Wednesday, January 29, 2014

Workers call for reformatting of the power industry

The power industry needs not just a reboot but a major reformatting to better serve the country’s current and future energy needs and to satisfy the people’s clamour for affordable and sustainable power.
 
This, according to the labor coalition Nagkaisa, should be the new frame in seeking amendments or replacement to the failed Electric Power Industry Reform Act or EPIRA.
 
The group made this challenge as some of its leaders attended the Department of Energy’s (DoE) consultations on EPIRA amendments while its members called for the law’s scrapping in a demonstration held outside the Legends Hotel in Mandaluyong City. 
 
“A bad law like EPIRA may need some amendments to address the current mess.  But a wrong policy such as wholesale privatization can only be addressed by replacing it with a new one, a better one,” stated Josua Mata, one of the convenors of Nagkaisa.
 
Mata, who is also the secretary general SENTRO, told the DoE that workers will engage the amendment process in Congress and at the same time work for its replacement when such is probable amid the incurability of EPIRA and the viability of other options.
 
Another convenor, Louie Corral of the Trade Union Congress of the Philippines (TUCP), said amendments are necessary on issues of cross-ownership; the generation being a ‘non-public’ utility, reforms in the ERC (composition and rate-setting methodology); privatization of the transmission system and the Agus-Pulangi hydro complexes in Mindanao; retail competition and open access; and on electric cooperatives, among others.
 
It can be recalled that in a petition letter submitted to President Aquino during the Labor Day celebration of 2012, Nagkaisa raised the following issues to the Executive, some of these require legislative actions:
 
1. Removal of oil and power from EVAT coverage;
2. Stopping the indexation of/or pegging the prices of natural gas and geothermal steam to international prices of oil and coal;
3. Stopping the ERC’s implementation of Performance Based Rate (PBR) methodology as this allows power firms to increase rates in anticipation of future expansion and other capital expenditures; and,
4. Reforming the Energy Regulatory Commission (ERC).
 
The group also bats for the re-nationalization of the transmission lines and the permanent stay in the planned privatization of the Agus-Pulangi.
 
Partido ng Manggagawa spokesperson, Wilson Fortaleza, another convenor said the country and the people will not accept another 13 years of failed rule under EPIRA.
 
“It’s time to rethink and come up with a new model of public power that is completely different from what the industry is, before and under EPIRA. Fortunately we are blessed with so much national potential to do that.  It is only the government that thinks it can’t be done without the prescribed track imposed by the ADB and World Bank,” said Fortaleza.

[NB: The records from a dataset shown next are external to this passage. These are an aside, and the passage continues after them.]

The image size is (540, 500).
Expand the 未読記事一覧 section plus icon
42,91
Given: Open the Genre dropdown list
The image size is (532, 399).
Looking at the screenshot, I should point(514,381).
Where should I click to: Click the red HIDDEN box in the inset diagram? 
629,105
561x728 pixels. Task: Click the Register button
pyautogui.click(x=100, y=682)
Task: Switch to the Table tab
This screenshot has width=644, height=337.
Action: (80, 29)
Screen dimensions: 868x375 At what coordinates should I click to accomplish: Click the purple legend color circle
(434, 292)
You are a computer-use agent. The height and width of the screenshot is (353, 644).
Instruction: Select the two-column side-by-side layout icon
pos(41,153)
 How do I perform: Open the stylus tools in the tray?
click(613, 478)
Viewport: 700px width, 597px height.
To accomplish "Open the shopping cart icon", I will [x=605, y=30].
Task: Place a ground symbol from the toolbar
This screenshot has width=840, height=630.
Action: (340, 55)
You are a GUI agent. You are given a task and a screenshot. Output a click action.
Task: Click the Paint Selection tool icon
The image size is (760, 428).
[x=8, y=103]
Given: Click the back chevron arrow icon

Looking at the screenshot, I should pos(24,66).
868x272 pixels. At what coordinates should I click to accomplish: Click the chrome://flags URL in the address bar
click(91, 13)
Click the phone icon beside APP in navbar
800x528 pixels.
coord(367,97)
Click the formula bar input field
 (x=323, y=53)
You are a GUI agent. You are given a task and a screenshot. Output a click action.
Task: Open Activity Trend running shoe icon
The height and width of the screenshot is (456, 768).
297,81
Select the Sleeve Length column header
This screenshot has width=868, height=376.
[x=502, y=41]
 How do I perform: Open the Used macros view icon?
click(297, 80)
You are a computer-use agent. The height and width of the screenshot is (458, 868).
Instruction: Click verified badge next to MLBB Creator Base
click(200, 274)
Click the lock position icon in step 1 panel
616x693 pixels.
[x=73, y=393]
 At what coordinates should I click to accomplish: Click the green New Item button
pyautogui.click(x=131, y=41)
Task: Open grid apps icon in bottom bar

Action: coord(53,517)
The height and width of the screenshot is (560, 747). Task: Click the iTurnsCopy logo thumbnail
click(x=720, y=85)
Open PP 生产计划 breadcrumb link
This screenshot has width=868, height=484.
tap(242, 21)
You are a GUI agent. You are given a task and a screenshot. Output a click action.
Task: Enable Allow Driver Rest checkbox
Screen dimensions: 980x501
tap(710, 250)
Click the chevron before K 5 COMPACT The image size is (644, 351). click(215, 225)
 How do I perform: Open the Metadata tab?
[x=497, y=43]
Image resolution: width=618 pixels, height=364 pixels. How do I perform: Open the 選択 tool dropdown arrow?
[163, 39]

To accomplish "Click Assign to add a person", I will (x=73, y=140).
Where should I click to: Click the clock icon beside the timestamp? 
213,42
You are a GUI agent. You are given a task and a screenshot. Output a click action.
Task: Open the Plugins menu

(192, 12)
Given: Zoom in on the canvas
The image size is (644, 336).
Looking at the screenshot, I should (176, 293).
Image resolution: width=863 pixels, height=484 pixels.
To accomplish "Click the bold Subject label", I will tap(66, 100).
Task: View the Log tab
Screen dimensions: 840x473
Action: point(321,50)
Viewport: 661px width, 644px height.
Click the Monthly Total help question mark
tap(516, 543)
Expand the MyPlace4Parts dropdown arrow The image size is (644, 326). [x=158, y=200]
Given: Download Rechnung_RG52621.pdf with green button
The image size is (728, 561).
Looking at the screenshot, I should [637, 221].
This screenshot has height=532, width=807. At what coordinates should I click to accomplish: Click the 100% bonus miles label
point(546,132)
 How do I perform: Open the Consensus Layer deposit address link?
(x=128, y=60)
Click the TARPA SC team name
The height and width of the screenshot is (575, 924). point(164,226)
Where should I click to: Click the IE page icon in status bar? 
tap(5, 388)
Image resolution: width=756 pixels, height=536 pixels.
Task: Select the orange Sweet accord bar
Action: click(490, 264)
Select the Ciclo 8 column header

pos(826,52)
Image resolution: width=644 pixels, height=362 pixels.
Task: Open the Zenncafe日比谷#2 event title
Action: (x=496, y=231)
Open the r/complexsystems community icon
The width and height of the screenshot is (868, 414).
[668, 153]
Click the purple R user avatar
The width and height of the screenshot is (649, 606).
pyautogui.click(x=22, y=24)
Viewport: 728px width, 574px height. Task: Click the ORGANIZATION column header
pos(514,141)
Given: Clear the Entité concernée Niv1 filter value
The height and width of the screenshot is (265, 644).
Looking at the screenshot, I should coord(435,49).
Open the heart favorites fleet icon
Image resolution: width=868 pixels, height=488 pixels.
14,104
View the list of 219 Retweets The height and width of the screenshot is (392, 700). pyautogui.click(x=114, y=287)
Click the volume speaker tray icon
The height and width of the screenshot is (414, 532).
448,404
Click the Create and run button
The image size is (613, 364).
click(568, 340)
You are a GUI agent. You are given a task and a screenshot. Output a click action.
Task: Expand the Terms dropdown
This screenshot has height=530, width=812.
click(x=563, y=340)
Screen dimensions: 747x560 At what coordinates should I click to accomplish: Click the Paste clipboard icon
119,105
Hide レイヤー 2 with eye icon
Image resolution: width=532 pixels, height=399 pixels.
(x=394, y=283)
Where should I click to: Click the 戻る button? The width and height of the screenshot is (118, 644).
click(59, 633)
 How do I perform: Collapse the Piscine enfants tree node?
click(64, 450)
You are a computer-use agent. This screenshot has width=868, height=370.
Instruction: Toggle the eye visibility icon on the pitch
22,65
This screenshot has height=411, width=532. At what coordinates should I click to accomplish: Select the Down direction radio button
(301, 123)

Thursday, January 23, 2014

Workers ask Senate to declare EPIRA a failure

WITH the committee on energy resuming its probe on the spike in Meralco rate today, the labor coalition Nagkaisa, pressed the Senate as a whole to declare the Electric Power Industry Reform Act (EPIRA) a failure and consider crafting a new policy framework for sustainable energy and energy democracy.

The group, which held another picket outside the Senate building, said that unless there is a declaration to that effect, public hearings and investigations will offer no material relief to consumers.

Nagkaisa explained that since 2008, consumer groups have attended, submitted position papers, and argued against the ills of EPIRA before committee hearings of both houses of Congress, including those conducted by the powerful Joint Congressional Power Committee (JCPC). Yet no actions were made to address those concerns.

“Public hearings end with another scheduled hearing then nothing happens until another controversy arises. Workers are really tired of wishy-washy intervention on a social problem of this scale,” Nagkaisa said, referring to the crises of escalating power rates and diminishing supply.

Nagkaisa asserted that since the enactment of EPIRA which led to the deregulation of the generation of generation sector, privatization of Napocor assets, creation of the spot market, and the introduction of performance-based regulation. Fraud became the norm in the power industry as shown by rising prices and cartelization.

The group reminded the Senate that in 2008, Senator Miriam Santiago who chaired the JCPC then stated in her opening remarks in one of JCPC’s public hearings that EPIRA is a failure; the Senate is a failure as well as the Executive.

“That is seven years ago and the people will not accept another decade of unrewarding probes to a mess that has been there since day one of the implementation of EPIRA,” said the group.
Nagkaisa has been protesting the power hikes which they believed were caused by flawed policies under EPIRA.